◆ Given problem
Render everything from the line containing "Attic Room label" down to the last of the lines below as a JSON list of strings, one string per line, leaving out blank lines.

Dataset entries:
* start *

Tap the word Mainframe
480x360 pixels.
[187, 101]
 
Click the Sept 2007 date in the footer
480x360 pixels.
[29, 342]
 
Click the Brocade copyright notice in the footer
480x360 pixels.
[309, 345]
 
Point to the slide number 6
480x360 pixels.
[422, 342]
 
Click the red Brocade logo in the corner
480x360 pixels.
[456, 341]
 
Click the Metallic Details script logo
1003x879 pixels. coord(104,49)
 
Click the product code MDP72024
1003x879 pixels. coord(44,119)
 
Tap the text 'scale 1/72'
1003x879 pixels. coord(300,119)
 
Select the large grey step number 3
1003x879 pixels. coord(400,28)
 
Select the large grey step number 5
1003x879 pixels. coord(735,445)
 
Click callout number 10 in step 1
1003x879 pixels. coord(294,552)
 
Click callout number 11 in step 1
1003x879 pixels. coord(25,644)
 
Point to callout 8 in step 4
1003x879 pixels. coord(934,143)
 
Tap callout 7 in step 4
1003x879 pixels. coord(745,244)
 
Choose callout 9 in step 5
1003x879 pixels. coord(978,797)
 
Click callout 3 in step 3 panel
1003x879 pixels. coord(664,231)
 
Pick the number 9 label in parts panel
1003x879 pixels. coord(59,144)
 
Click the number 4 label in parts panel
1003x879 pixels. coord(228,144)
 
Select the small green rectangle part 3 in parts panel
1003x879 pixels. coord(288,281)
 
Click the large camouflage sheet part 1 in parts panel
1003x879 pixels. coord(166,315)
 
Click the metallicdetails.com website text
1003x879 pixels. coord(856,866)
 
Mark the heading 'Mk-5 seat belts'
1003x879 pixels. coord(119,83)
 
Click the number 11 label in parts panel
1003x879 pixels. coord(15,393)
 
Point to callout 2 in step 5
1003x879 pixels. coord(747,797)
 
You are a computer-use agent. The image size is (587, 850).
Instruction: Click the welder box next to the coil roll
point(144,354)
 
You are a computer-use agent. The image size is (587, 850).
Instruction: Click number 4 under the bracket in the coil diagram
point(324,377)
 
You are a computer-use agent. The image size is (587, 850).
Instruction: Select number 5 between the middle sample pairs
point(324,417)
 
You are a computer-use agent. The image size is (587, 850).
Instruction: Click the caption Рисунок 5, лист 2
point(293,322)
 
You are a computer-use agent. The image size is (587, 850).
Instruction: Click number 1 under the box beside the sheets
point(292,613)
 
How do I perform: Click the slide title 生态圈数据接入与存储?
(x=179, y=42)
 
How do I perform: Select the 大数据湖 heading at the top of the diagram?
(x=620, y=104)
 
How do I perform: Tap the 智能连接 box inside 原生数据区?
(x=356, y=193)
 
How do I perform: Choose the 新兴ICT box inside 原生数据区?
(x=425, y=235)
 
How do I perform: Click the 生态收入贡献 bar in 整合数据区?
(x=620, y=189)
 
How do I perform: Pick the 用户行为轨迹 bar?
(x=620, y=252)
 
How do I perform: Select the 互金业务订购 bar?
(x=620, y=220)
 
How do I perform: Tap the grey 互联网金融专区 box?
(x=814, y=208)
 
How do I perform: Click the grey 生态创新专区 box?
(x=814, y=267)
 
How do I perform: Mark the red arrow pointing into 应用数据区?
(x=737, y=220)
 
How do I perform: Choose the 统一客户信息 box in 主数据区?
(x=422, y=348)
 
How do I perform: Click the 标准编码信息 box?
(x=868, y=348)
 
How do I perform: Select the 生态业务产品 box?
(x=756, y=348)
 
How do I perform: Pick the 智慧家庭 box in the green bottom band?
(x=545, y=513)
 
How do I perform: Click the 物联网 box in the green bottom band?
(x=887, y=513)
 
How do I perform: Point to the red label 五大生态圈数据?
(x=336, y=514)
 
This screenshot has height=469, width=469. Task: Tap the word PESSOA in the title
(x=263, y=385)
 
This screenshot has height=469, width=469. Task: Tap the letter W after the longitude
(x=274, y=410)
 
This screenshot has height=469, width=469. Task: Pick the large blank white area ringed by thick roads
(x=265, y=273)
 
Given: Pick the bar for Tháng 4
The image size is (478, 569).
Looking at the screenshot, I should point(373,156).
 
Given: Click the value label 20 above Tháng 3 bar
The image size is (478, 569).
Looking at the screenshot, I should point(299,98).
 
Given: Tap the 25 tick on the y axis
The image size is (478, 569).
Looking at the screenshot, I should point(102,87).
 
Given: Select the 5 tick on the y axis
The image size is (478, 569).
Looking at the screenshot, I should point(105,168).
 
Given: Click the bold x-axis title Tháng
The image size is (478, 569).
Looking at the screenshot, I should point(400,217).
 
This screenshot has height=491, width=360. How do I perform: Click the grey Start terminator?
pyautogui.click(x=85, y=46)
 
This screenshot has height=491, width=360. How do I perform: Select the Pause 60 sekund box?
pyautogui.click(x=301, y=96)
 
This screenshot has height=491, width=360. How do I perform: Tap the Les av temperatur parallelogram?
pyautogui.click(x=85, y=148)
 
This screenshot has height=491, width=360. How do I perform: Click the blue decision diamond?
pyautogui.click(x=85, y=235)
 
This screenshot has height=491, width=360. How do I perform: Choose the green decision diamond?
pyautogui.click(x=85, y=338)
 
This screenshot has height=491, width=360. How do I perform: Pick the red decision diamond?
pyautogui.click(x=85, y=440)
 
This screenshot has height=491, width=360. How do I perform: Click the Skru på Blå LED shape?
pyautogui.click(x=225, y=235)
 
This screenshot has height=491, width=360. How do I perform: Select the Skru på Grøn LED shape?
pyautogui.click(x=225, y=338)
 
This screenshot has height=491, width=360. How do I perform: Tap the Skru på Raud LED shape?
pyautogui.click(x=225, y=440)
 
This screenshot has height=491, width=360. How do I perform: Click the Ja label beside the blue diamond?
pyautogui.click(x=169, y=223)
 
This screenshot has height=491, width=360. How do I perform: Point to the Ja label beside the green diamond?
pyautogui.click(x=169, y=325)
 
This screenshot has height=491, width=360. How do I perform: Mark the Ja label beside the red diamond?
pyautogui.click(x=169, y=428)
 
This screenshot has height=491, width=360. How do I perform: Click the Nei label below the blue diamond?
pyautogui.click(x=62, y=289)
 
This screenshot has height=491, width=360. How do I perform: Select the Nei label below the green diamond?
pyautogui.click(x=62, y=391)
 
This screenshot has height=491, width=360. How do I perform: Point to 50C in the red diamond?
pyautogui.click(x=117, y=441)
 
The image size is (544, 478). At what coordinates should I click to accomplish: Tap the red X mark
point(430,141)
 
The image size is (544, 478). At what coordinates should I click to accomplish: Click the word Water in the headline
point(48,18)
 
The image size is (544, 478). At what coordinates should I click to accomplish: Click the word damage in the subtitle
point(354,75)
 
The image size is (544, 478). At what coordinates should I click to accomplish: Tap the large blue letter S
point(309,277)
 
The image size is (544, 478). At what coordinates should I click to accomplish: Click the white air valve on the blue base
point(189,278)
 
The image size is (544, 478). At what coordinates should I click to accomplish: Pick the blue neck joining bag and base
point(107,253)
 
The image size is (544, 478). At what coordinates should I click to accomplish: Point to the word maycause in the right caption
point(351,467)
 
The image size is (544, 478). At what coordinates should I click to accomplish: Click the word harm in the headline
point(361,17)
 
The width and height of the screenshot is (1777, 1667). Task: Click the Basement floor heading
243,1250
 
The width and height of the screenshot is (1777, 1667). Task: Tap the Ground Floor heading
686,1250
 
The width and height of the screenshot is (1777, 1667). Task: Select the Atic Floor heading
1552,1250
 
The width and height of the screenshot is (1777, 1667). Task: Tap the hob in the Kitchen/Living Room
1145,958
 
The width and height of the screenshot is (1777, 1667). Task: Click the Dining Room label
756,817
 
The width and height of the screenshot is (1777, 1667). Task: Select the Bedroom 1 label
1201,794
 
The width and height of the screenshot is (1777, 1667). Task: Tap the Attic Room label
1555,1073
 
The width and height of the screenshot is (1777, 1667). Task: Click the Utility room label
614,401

* end *

◆ Answer to this problem
[
  "The width and height of the screenshot is (1777, 1667). Task: Tap the Attic Room label",
  "1555,1073",
  "The width and height of the screenshot is (1777, 1667). Task: Click the Utility room label",
  "614,401"
]